PROVIDED RECORDS>
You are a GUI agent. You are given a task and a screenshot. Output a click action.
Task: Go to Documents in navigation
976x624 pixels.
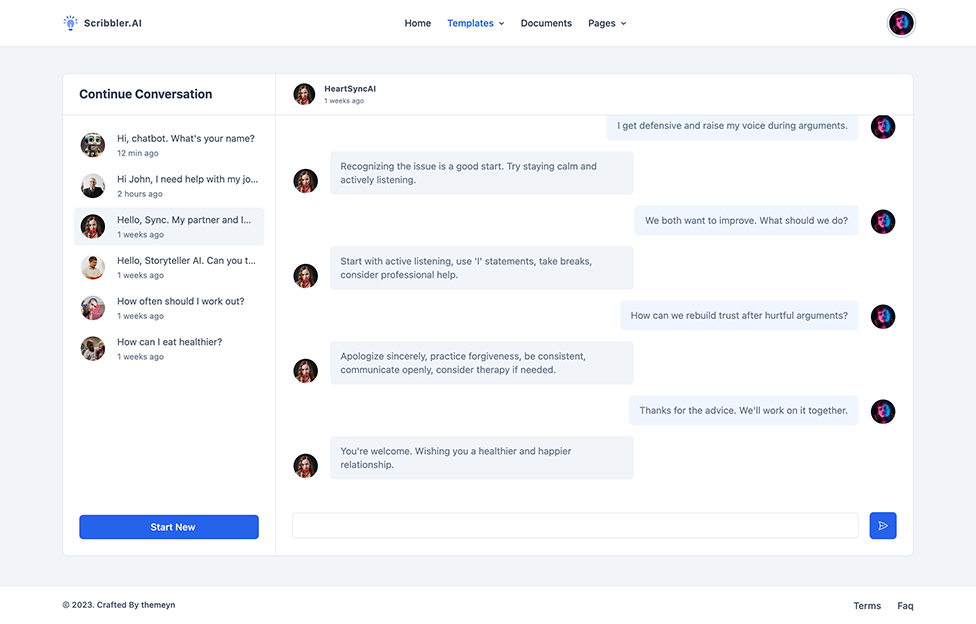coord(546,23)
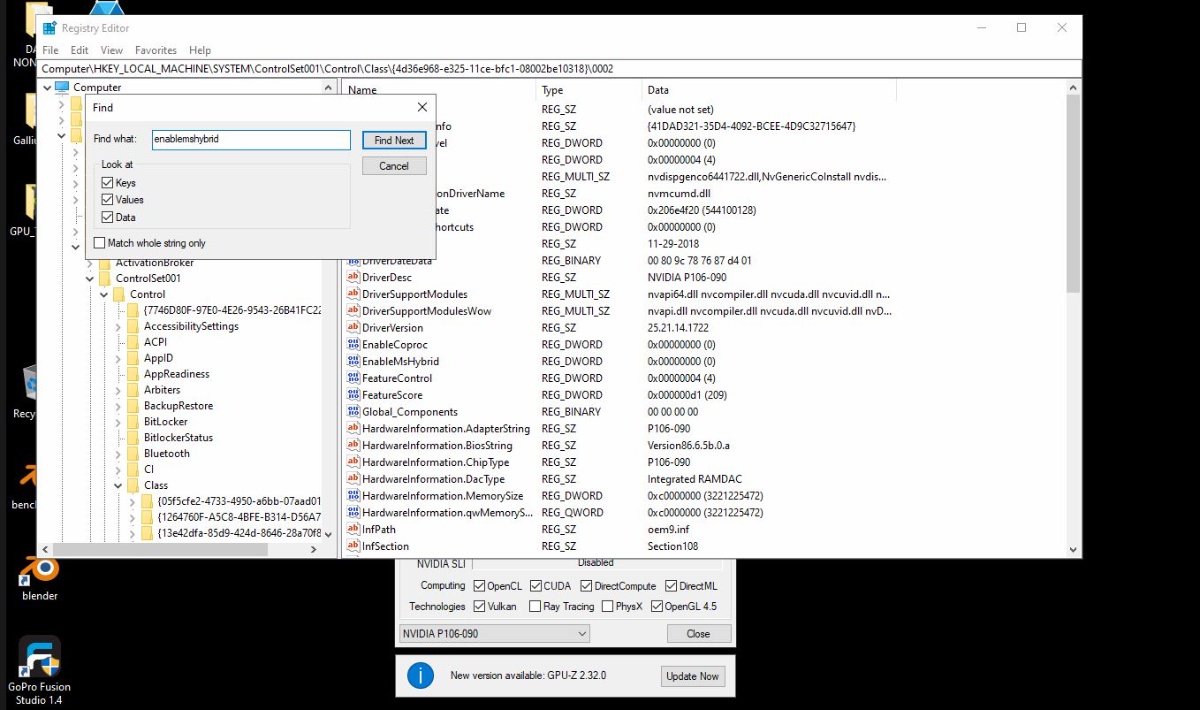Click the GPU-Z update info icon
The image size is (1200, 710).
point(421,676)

WORK REQUIRED> Arrange these lines as a JSON list of strings, one string per line, skipping blank lines. Leave the pictures out.

FULL RESPONSE>
[
  "You are a GUI agent. You are given a task and a screenshot. Output a click action.",
  "Task: Go to Documents in navigation",
  "976x624 pixels.",
  "coord(546,23)",
  "Click the GPU-Z update info icon",
  "The image size is (1200, 710).",
  "point(421,676)"
]